Maxi frode a Siderno, scoperta evasione fiscale di 15 milioni

Denunciati gli amministratori di due società del settore articoli da regalo. Le responsabilità amministrative ricadevano su una “testa di legno”. La base imponibile sottratta alla tassazione era di 13 milioni

REGGIO CALABRIA Tre persone sono state arrestate per frode fiscale ed occultamento delle scritture contabili dalla Guardia di Finanza che ha scoperto un’evasione fiscale per oltre 15 milioni di euro. Il caso è stato segnalato alla Procura della Repubblica presso il tribunale di Locri. A conclusione di due distinte attività di verifica fiscale condotte nei confronti di altrettante società, operanti nel settore del commercio all’ingrosso di articoli da regalo del comune di Siderno, i finanzieri del gruppo di Locri hanno segnalato all’Agenzia delle Entrate reggina, per il recupero a tassazione, la sottrazione di una base imponibile, tra ricavi non dichiarati e costi non deducibili perché privi dei requisiti richiesti dalla normativa fiscale vigente, per oltre 13 milioni di euro, oltre alla corrispondente Iva dovuta per quasi 2 milioni di euro.
In una prima fase, l’attività ispettiva svolta dai finanzieri si è focalizzata sulla società che per prima non avrebbe ottemperato alla presentazione della dichiarazione dei redditi. Gli approfondimenti ispettivi hanno permesso di individuare la figura di un amministratore che gestiva materialmente tutte le dinamiche societarie con l’obiettivo di far ricadere eventuali responsabilità amministrative e penali su soggetti terzi, mediante la cessione delle quote societarie e la simultanea costituzione di una nuova società, pure sottoposta a verifica dai finanzieri, rappresentata dai precedenti soci.
I riscontri investigativi sul conto della “testa di legno” avrebbero fatto emergere una denuncia alle forze dell’ordine riguardante la distruzione della merce in giacenza per un valore di circa 1,2 milioni di euro a seguito di un incendio sviluppatosi all’interno di un magazzino nella disponibilità della società, risultato coperto da una polizza assicurativa.
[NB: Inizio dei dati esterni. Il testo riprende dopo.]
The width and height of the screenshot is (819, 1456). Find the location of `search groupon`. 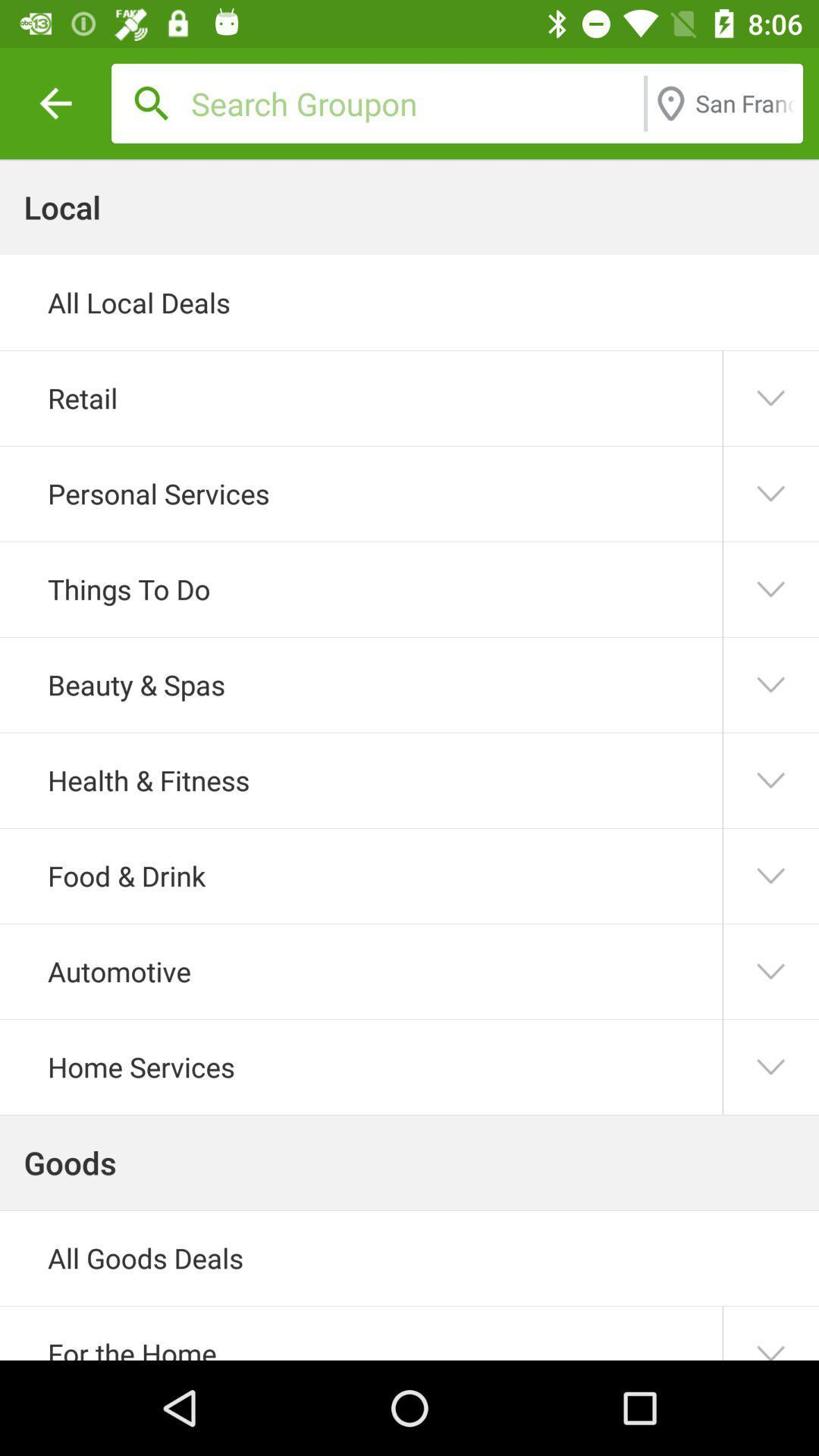

search groupon is located at coordinates (413, 102).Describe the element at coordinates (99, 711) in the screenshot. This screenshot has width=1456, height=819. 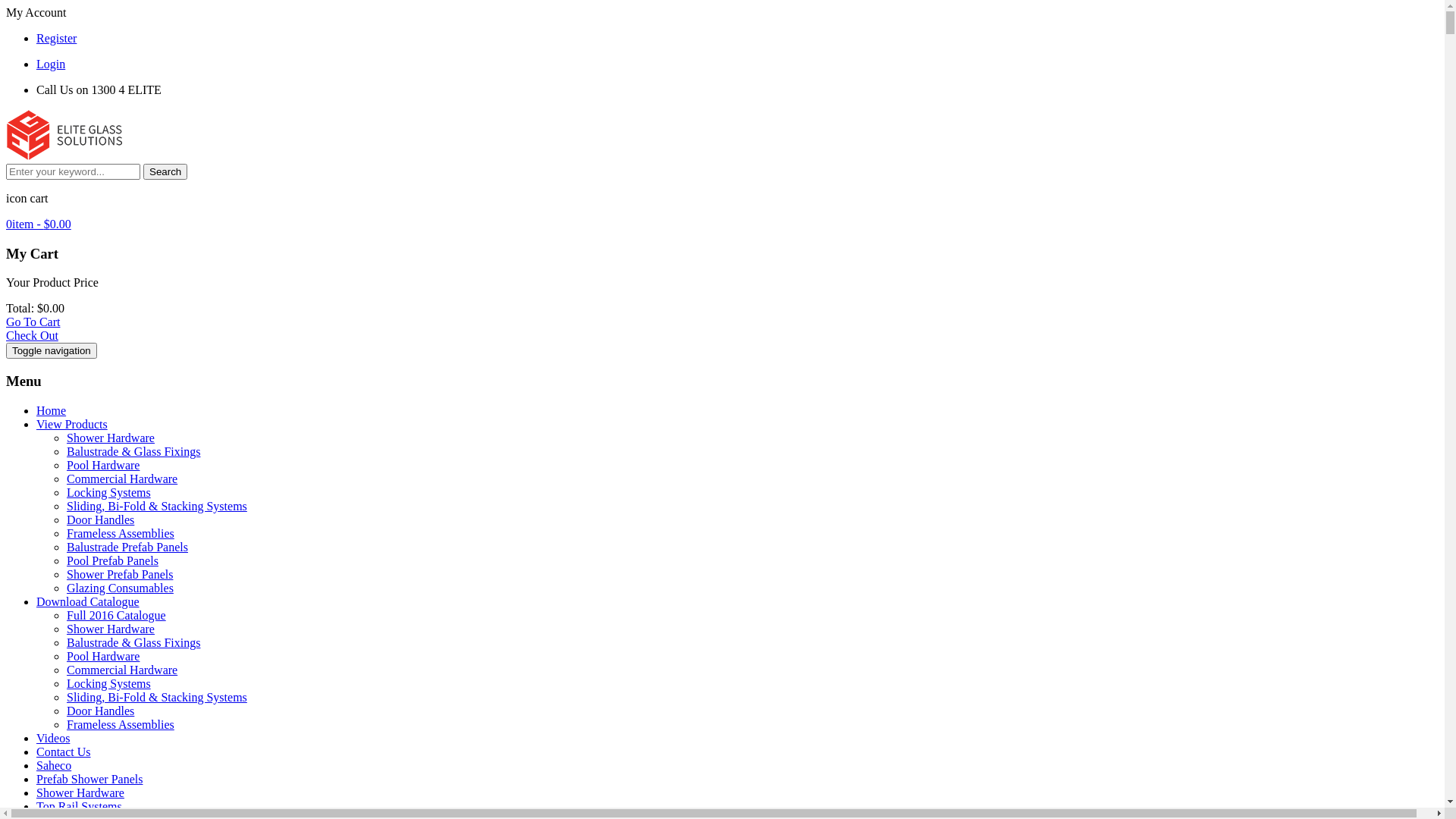
I see `'Door Handles'` at that location.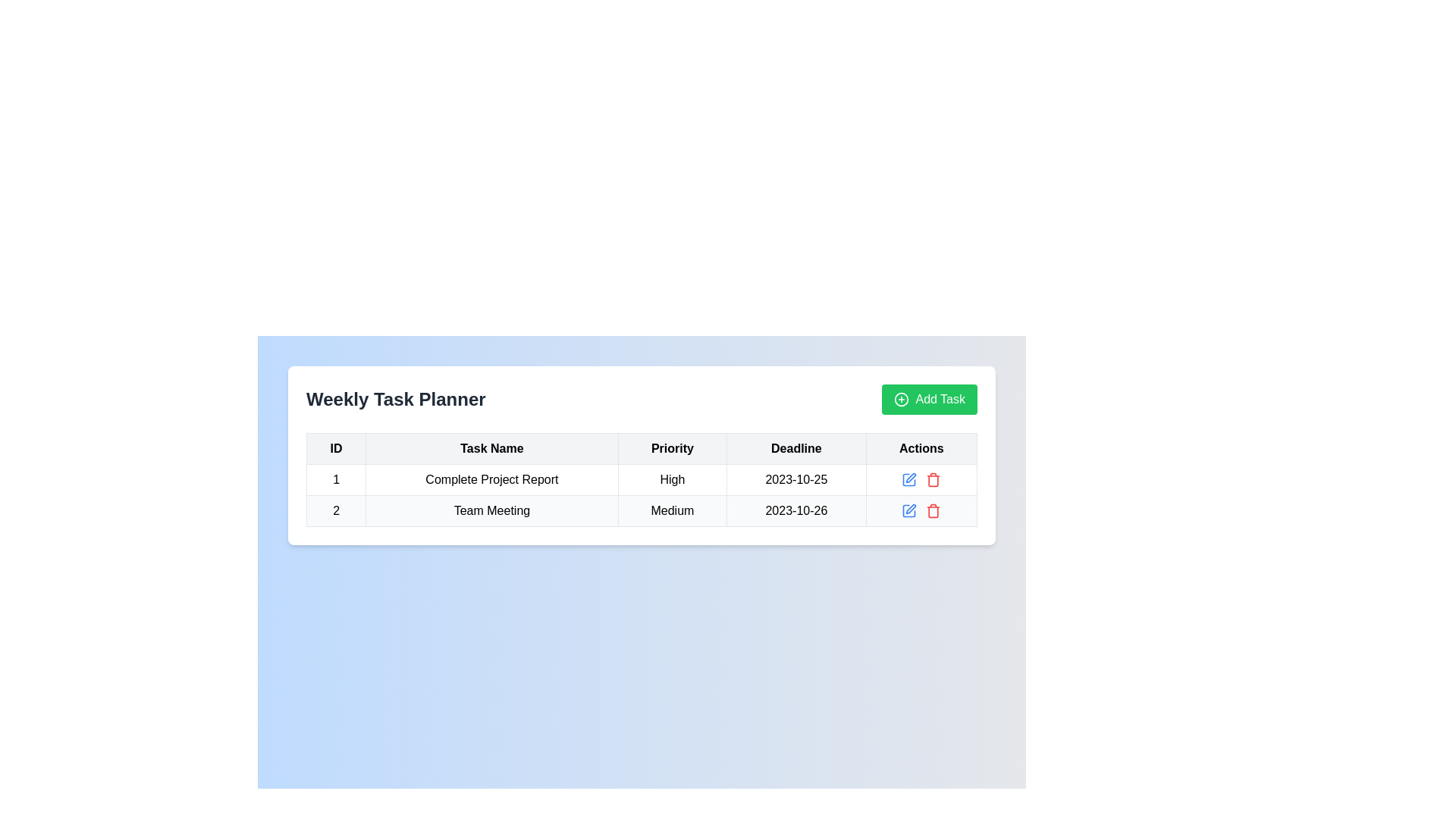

Gli ulteriori approfondimenti nei confronti della neo costituita società avrebbero permesso di appurare che le rimanenze finali di merce erano state cedute in evasione d’imposta. Difficoltosa è stata la ricostruzione dei redditi conseguiti e dei volumi d’affari realizzati dalle due società perché i rispettivi rappresentanti legali hanno dichiarato di non disporre di alcuna documentazione contabile obbligatoria essendo andata perduta nell’incendio del capannone nel caso della prima società e di non essere stato in grado di provare l’esistenza delle giacenze materiali né di esibire l’inventario o altre scritture ausiliarie di magazzino nel caso della seconda società.
Il ricorso allo strumento delle indagini finanziarie ha consentito di evidenziare tutte le operazioni commerciali poste in essere dalle due società e di contestare una base imponibile sottratta a tassazione per oltre 13 milioni di euro ed Iva dovuta per quasi 2 milioni di euro. Sono stati così denunciati alla Procura della Repubblica presso il Tribunale di Locri, gli amministratori delle due società per occultamento o distruzione di documenti contabili, infedele dichiarazione e omessa dichiarazione.